:: Extract provided ::

FlatDHCPManager makes the wrong bridge and looses connectivity

Asked by arturo lorenzo

If I use 10.0.0.0/24 network and FlatDHCPManager, then the br100 shows 10.0.0.1 and the eth0 does not have any IP (as it should) at all.
The problem happens when restarting all the nova services.

If I change it back to FlatManager then the br100 shows the correct IP and eth0 still does not have any IP which is correct.

why?

Question information

Language:
English Edit question
Status:
Solved
For:
OpenStack Compute (nova) Edit question
Assignee:
No assignee Edit question
Solved by:
arturo lorenzo
Solved:
Last query:
Last reply:
Revision history for this message
Dan Prince (dan-prince) said :
#1

Are you by any chance using the --flat-interface option when using FlatDHCPManager? If so then I think FlatDHCPManager will try to bridge into that interface (this involves moving the IP of that interface to the br100 bridge).

Perhaps you can use --flat-interface=eth1 or use another unused interface (besides using eth0)?

--

Just some ideas. Might be more helpful to see your config file.

Revision history for this message
arturo lorenzo (arturo-lorenzo) said :
#2

Thanks Dan for your advise. Actually I have done the following:
01) I have reinstalled nova bexar on a fresh machine with nova-CC-install-v1.1.sh
02) After a successful installation the default nova.conf shows as flatmanager and therefore the bridge is set in /etc/network/interfaces so in order to use FlatDHCPManager we first have to stop nova
03) Stop all nova components
04) Then change /etc/nova/nova.con replacing FlatManager with FlatDHCPManager and add --flat_interface=eth1 --flat_injected=False --public_interface=eth0 (fortunately I have eth1 unused)
05) Then change back /etc/network/interfaces to the original config (see file interfaces.ORIG under the current dir)
06) Then reboot
At this point I was able to launch and access the vm's successfully.
ifconfig shows now,
br100 with 10.0.0.1 and eth0 with my static IP and brctl shows br100 with eth1 and all the vnetx correctly.

What I am working now is in scaling by installing nova-NODE-installer.sh on another computer to provide more VMs.
The problem I have at this moment is that the compute nodes are providing VMs OK but they can not access the cloud controller. ifconfig shows now,
br100 with no address and eth0 with my static IP and brctl shows br100 with eth0

Thanks!

:::
:: Raw data ::

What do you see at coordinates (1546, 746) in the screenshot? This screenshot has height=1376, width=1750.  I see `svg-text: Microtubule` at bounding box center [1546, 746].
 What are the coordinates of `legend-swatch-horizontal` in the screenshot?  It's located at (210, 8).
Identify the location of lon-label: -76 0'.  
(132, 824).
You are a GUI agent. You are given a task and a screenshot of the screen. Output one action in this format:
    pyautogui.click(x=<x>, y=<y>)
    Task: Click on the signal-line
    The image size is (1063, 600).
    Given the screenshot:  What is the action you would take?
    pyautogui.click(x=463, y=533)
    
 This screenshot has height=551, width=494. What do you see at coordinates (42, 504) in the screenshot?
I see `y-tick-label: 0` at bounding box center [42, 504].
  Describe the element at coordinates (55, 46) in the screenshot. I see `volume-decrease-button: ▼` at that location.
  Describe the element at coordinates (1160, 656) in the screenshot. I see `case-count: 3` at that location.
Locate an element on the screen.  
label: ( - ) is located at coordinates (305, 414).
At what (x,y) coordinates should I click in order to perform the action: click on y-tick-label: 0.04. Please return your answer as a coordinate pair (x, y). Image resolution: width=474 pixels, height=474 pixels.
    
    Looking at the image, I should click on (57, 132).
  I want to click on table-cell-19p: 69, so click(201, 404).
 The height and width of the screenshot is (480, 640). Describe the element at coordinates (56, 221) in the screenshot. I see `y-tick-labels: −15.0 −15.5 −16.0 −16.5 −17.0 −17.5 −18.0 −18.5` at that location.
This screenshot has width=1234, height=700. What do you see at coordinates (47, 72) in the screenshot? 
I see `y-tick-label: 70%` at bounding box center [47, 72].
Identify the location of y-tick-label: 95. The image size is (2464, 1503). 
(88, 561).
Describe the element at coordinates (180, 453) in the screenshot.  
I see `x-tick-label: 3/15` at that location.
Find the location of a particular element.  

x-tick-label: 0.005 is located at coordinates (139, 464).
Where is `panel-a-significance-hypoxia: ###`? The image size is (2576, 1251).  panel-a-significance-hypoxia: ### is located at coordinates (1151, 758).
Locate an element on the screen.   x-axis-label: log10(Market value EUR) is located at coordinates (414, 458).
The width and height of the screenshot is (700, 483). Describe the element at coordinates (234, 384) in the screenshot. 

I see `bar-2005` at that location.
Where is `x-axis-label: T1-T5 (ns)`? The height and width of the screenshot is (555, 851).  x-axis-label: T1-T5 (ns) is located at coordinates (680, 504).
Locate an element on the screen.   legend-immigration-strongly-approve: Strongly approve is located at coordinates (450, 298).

:::

▶ [Directions]:
A. Restate the paragraph in the thread that begins "Are you by any chance using" as a short bulleted list that keeps its main points.
B. From the rows, quote word for word from the line that contains "You are a GUI" up to and including the line that contains "x-tick-label: 0.005 is".

▶ [Responses]:
A.
- It asks whether the --flat-interface option is being used with FlatDHCPManager.
- If so, FlatDHCPManager will probably try to bridge into that interface.
- This bridging moves that interface's IP to the br100 bridge.

B.
You are a GUI agent. You are given a task and a screenshot of the screen. Output one action in this format:
    pyautogui.click(x=<x>, y=<y>)
    Task: Click on the signal-line
    The image size is (1063, 600).
    Given the screenshot:  What is the action you would take?
    pyautogui.click(x=463, y=533)
    
 This screenshot has height=551, width=494. What do you see at coordinates (42, 504) in the screenshot?
I see `y-tick-label: 0` at bounding box center [42, 504].
  Describe the element at coordinates (55, 46) in the screenshot. I see `volume-decrease-button: ▼` at that location.
  Describe the element at coordinates (1160, 656) in the screenshot. I see `case-count: 3` at that location.
Locate an element on the screen.  
label: ( - ) is located at coordinates (305, 414).
At what (x,y) coordinates should I click in order to perform the action: click on y-tick-label: 0.04. Please return your answer as a coordinate pair (x, y). Image resolution: width=474 pixels, height=474 pixels.
    
    Looking at the image, I should click on (57, 132).
  I want to click on table-cell-19p: 69, so click(201, 404).
 The height and width of the screenshot is (480, 640). Describe the element at coordinates (56, 221) in the screenshot. I see `y-tick-labels: −15.0 −15.5 −16.0 −16.5 −17.0 −17.5 −18.0 −18.5` at that location.
This screenshot has width=1234, height=700. What do you see at coordinates (47, 72) in the screenshot? 
I see `y-tick-label: 70%` at bounding box center [47, 72].
Identify the location of y-tick-label: 95. The image size is (2464, 1503). 
(88, 561).
Describe the element at coordinates (180, 453) in the screenshot.  
I see `x-tick-label: 3/15` at that location.
Find the location of a particular element.  

x-tick-label: 0.005 is located at coordinates (139, 464).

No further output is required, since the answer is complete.